Um 19.16 Uhr konnten die Bomben dann von Julian Granzow vom Kampfmittelbeseitigungsdienst der Bezirksregierung erfolgreich entschärft werden. Im Anschluss wurden beide Zünder kontrolliert gesprengt.
Unmittelbar nach der Entschärfung wurden die Straßensperrungen aufgehoben und die Anwohner*innen konnten in ihre Häuser zurückkehren. Rund 350 Menschen suchten die Betreuungstelle im Friedrich-Rückert-Gymnasium, Rückertstraße 6, auf. Insgesamt 42 Krankentransporte wurden durch Rettungsdienstkräfte der Feuerwehr und der Düsseldorfer Hilfsorganisationen durchgeführt. 393 Anrufer*innen informierten sich über das geschaltete Gefahrentelefon.

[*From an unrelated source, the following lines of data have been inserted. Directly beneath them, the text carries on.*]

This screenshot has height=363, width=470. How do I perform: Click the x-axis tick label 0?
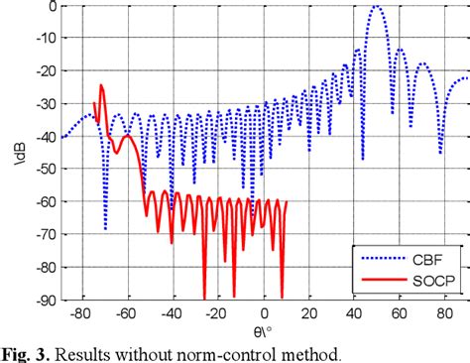263,311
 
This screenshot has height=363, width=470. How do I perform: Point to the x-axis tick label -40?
171,311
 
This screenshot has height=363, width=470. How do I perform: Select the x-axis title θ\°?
263,328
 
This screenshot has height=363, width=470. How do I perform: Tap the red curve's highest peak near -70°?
101,86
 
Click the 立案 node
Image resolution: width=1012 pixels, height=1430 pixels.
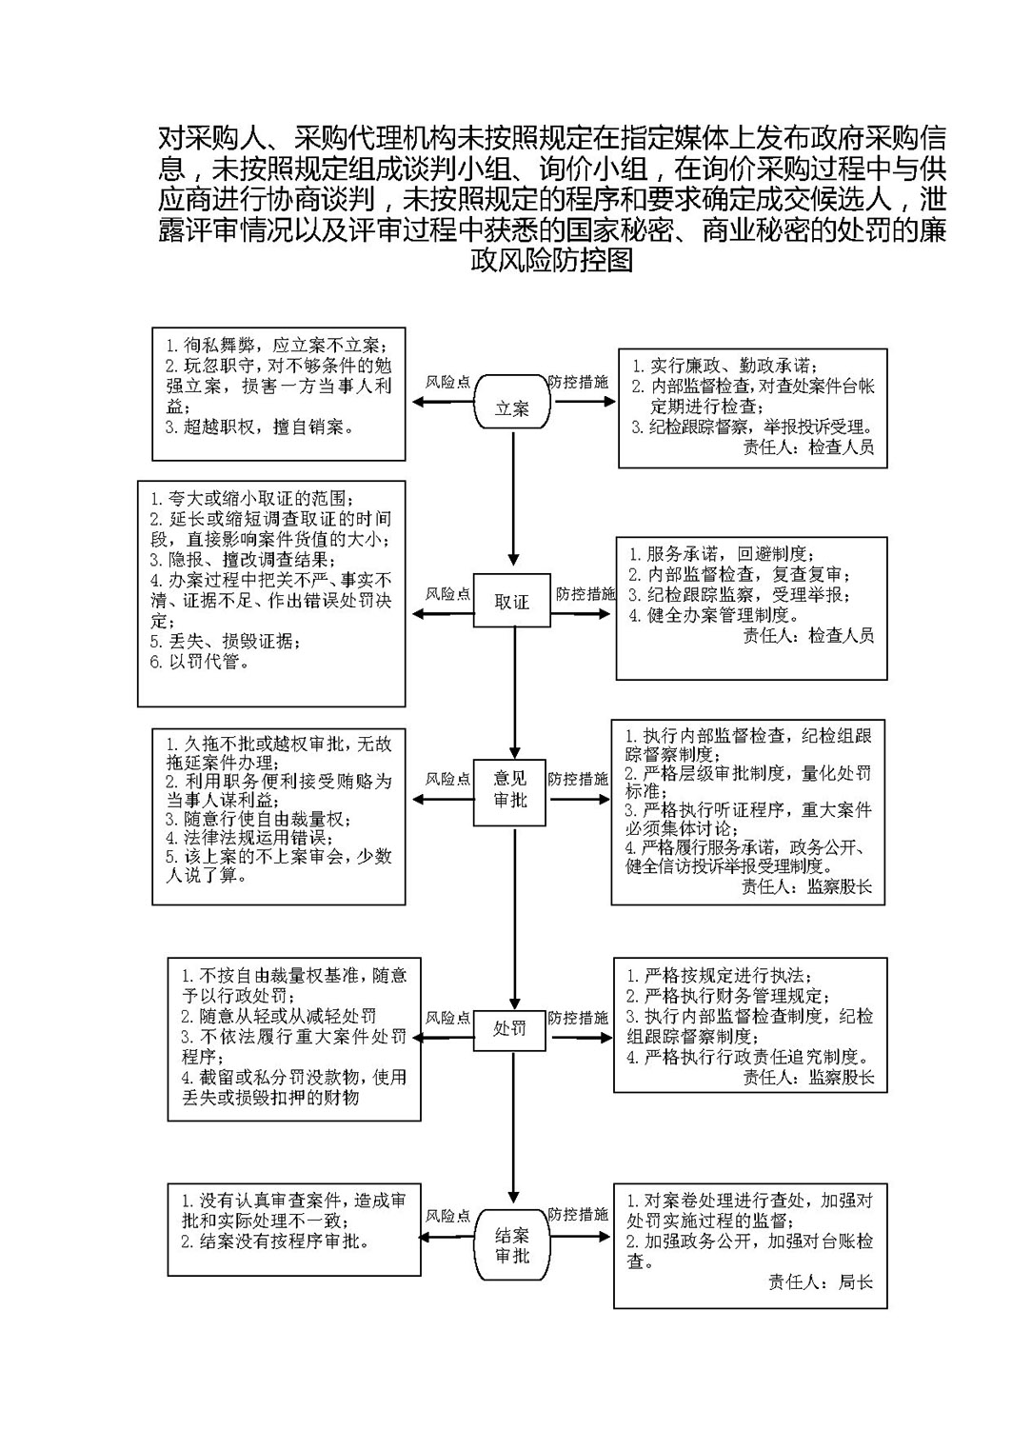(x=511, y=402)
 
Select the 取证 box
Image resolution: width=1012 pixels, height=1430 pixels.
(x=511, y=600)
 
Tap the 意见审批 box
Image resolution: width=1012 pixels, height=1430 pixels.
(x=509, y=792)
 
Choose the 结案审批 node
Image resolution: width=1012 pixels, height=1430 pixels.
(x=512, y=1244)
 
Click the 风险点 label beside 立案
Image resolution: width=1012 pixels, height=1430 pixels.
(x=448, y=382)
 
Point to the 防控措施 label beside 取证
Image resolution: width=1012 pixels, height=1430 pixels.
(x=585, y=594)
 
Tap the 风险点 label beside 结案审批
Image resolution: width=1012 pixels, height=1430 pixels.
(x=448, y=1216)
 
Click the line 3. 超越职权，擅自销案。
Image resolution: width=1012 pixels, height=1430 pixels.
(x=260, y=427)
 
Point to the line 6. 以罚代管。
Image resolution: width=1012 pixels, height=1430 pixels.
(x=200, y=662)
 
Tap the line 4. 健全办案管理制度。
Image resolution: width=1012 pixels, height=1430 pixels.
(x=714, y=615)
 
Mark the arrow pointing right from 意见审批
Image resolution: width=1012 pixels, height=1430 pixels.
(x=580, y=800)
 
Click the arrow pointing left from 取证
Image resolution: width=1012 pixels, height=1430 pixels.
(x=443, y=613)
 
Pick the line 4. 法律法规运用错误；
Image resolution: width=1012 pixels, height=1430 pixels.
(x=249, y=838)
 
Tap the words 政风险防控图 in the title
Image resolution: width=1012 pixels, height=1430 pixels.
(x=551, y=261)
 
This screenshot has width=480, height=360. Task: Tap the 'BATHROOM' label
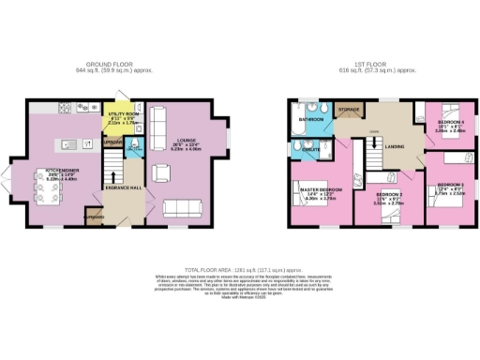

Im engeren Radius um den Ort der Entschärfung befanden sich unter anderem die Kindertageseinrichtungen an der Erwin-Rommel-Straße und Sankt-Franziskus-Straße sowie die Schulen an der Max-Halbe-Straße und Wrangelstraße und die städtischen Notunterkünfte an der Eggerscheidter Straße und Sankt-Franziskus-Straße.